One idea is to use shared memory: first load all global data into shared memory, then perform the mathematical manipulation on the shared data to guarantee coalesced reads. But I am not sure if the tradeoff between memory capacity and efficiency if OK.

  1. Other strategies might also help? such as using L1/constant caches via the restrict keyword or adjusting build options.

Thank you for your suggestions.

The constant memory only works well, if all threads is a warp read the same data.

The texture path can be an option. Either with texture instructions or __ldg().

I do not see full use of the prefix sum in your shown code. The thread ids do not map to the prefix sum. Instead you return, when state is false. You only use it for storing the result.

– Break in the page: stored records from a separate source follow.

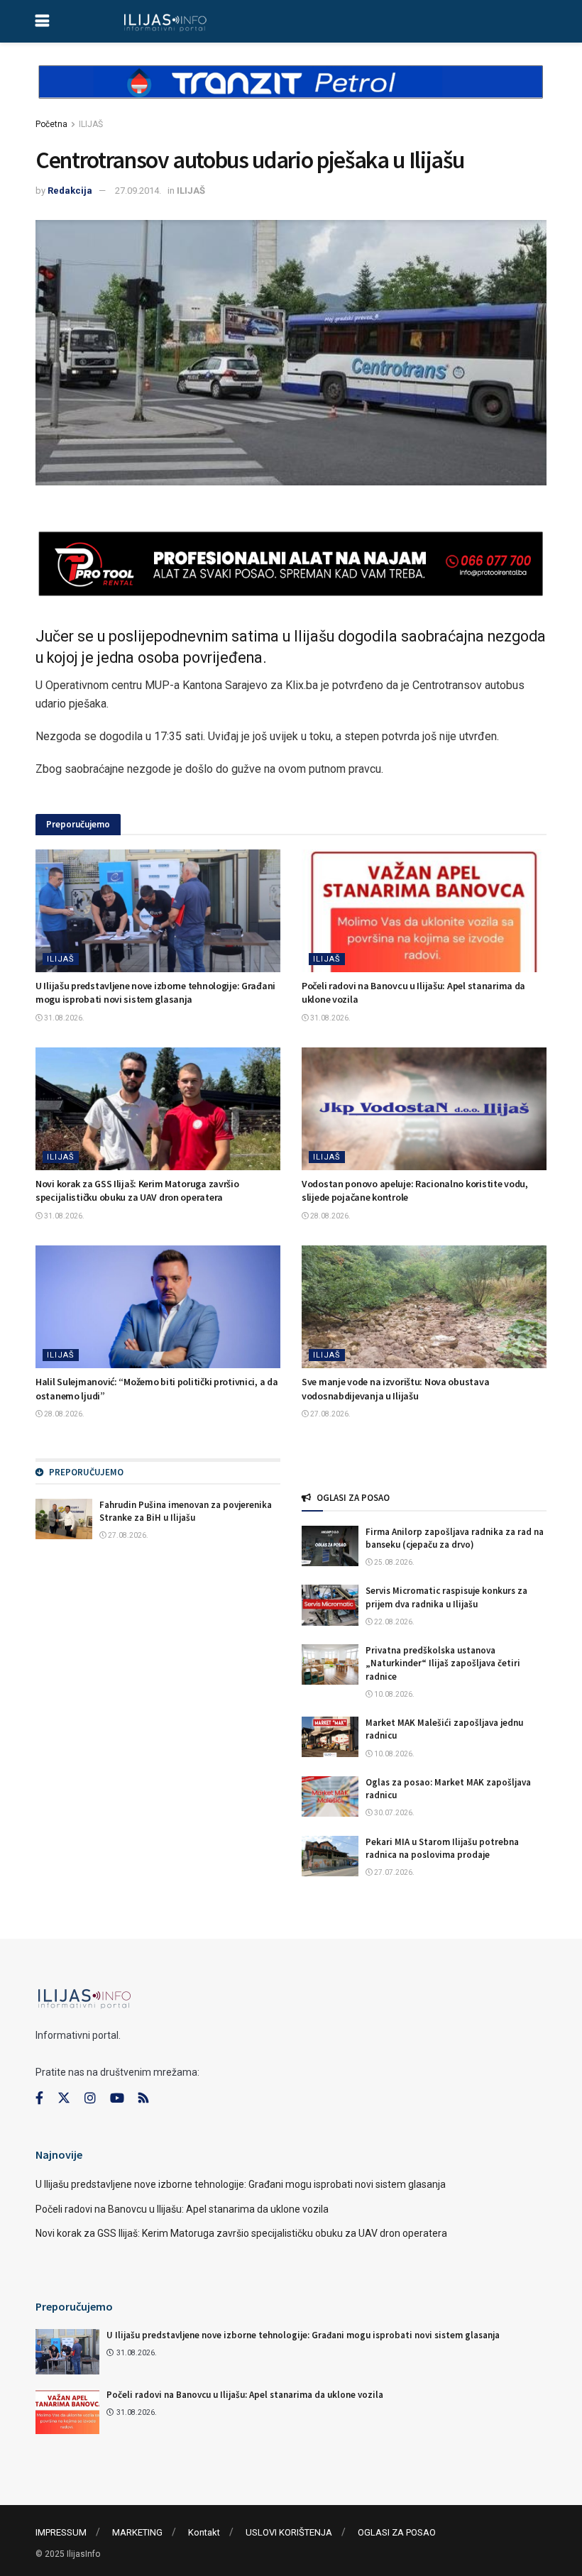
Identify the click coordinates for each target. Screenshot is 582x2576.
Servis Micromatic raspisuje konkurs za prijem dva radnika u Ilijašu (446, 1597)
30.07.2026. (393, 1813)
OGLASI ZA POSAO (397, 2532)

Such problems are difficult to optimize. You can only put small 3D arrays into shared memory, e.g. 32x32x16x4 bytes=64KiB. You have to handle border pixels in all directions and use overlapping blocks in shared memory.

You have to fight bank conflicts.

Probably either trusting the caches or the texture commands to load surrounding pixels are the best way.

As you said, constant memory may not be suitable here, since threads within a warp might not access the same data because the memory addresses can be far apart.

The prefix sum is used solely to map the compressed results.

Because each thread requires data from its neighbors, performing in-place result updates would cause data pollution.

But if some threads within a warp return early, you lose the math and memory bandwidth of those. They still occupy those resources.

Full warps returning would be okay.

So one better uses the prefixsum also to assign the point to each thread. In addition to the storage location of the result.

If the prefix sum is used for each thread, there might still be a problem with coalesced reads. Even though data with a state of true is compressed, the memory addresses from which they fetch data can still be far apart, which may degrade performance.

Yes, the reads are still difficult.

One possibility would be to divide the shared memory into its 32 banks and let each thread only read from its assigned bank. And use the threads on independent data. For storing you can resort.

So the shared memory would contain 32 small 3D arrays.

32x16x16x3x4 bytes = 96KiB.

One would move that 3D block along the direction with length 3.